[petsc-users] Newton LS - better results on single processor
Smith, Barry F.
bsmith at mcs.anl.gov
Sat Nov 11 14:12:14 CST 2017
> On Nov 10, 2017, at 4:18 PM, zakaryah . <zakaryah at gmail.com> wrote:
>
> Thanks for the advice.
>
> I put a VecView() on the solution vector, both before and after all the solves, and in the SNES Function and Jacobian, as well as a MatView() in the Jacobian, and a VecView() on the residual after the solves. Then I run a tiny problem with -pc_type redundant -redundant_pc_type lu, as Stefano suggested, and I compare the vectors and matrices with -n 1 to -n 2. Although the monitor shows somewhat different residuals for the KSP and for the SNES, the differences are very small. For example, after the first SNESSolve(), the SNES residual is 6.5e-18 with -n 1 and 6.0e-18 with -n 2, and of course I don't care about that tiny difference unless it indicates some mistake in my code. The VecView() and MatView() show that the state vector, the function vector, and the function Jacobian are identical (up to the default output precision of the view routines). The residuals are of course slightly different.
>
> For this problem it took 8 Riks iterations for the loading coefficient to reach 1 (i.e. to finish the iterations).

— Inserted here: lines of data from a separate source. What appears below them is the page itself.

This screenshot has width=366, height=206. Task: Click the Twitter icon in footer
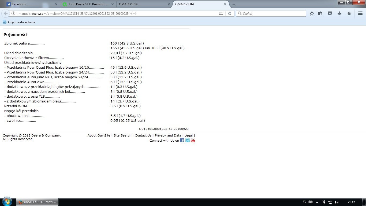click(x=188, y=140)
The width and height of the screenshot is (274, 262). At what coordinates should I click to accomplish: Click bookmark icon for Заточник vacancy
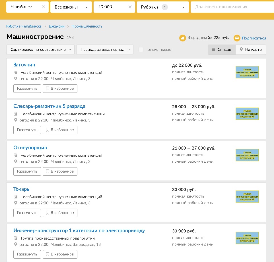coord(47,89)
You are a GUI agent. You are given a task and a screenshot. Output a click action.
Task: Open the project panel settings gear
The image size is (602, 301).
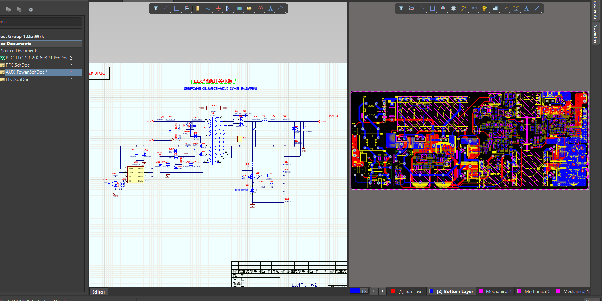[x=31, y=10]
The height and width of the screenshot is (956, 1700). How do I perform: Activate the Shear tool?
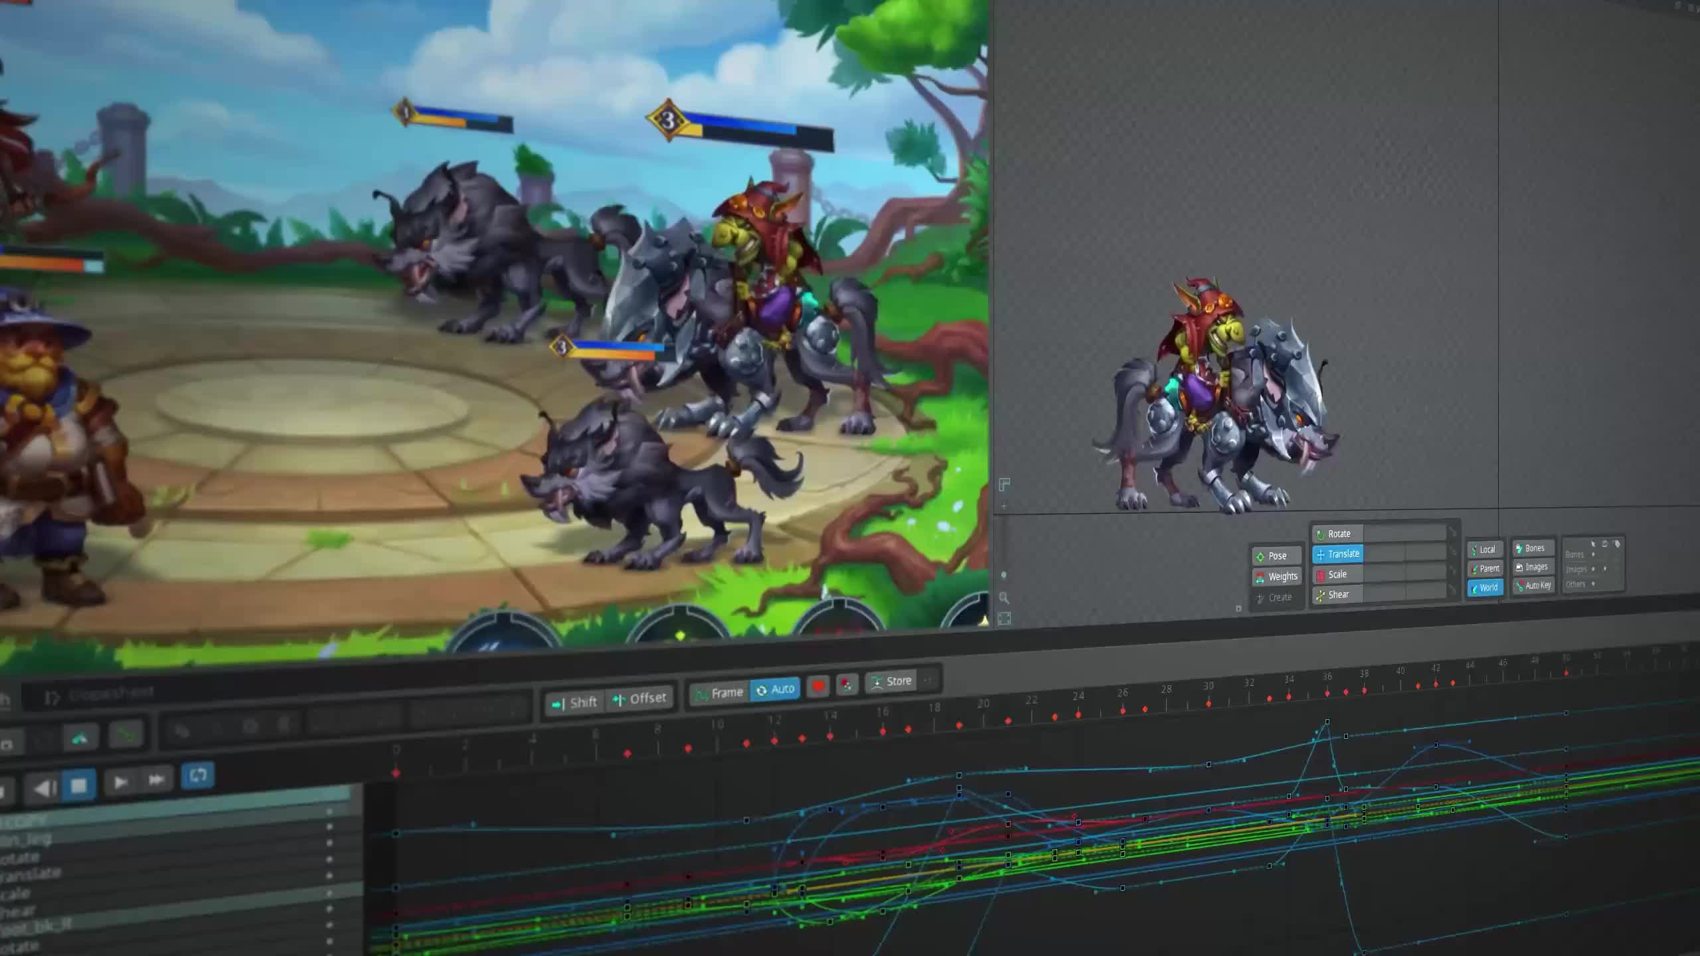[1338, 595]
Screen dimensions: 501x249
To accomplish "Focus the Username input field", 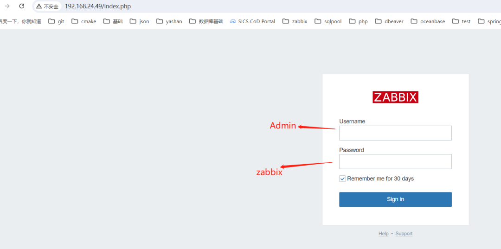I will pyautogui.click(x=395, y=133).
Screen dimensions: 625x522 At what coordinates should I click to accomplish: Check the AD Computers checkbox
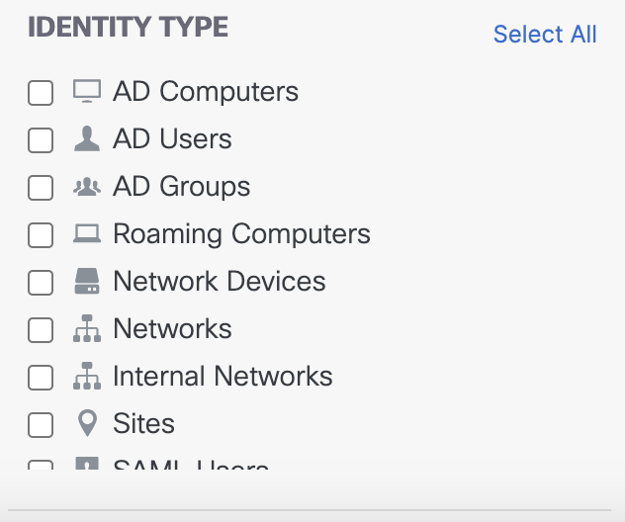pyautogui.click(x=41, y=93)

For the last solve, the residuals and their differences were larger: 8.4e-15 with -n 1 and 8.7e-15 with -n 2. I think this supports my hypothesis that the iterations which feed one SNESSolve() solution into the initial guess for the next solve can amplify small differences.
>
> To check a bit deeper, I removed all of the view calls except to the SNES residual, and ran on a more realistic problem size, with the SNES defaults (and KSP defaults, PC defaults, etc).
>
> I will call the residual after the first SNESSolve Ri, and the residual after the last SNESSolve Rf. With -n 1, Ri and Rf are both spatially smooth (as I expect). I think the standard deviation (over space) of the residual is a useful way to quantify its amplitude; for -n 1, sd(Ri) = 5.1e-13 and sd(Rf) = 6.8e-12. With -n 2, both Ri and Rf have a discontinuity in x, at x=0, x=20, x=21, and x=41 (i.e. at the global boundary and at the boundary between the two processes). For -n 2, sd(Ri) = 1.2e-12 and sd(Rf) = 5.7e-12, with all of the additional fluctuations coming from those boundary coordinates. In other words, the fluctuations of the residual are an order of magnitude larger at the boundary between processes.
So the residual is order 5e-11 at the boundaries and order 5e-12 elsewhere?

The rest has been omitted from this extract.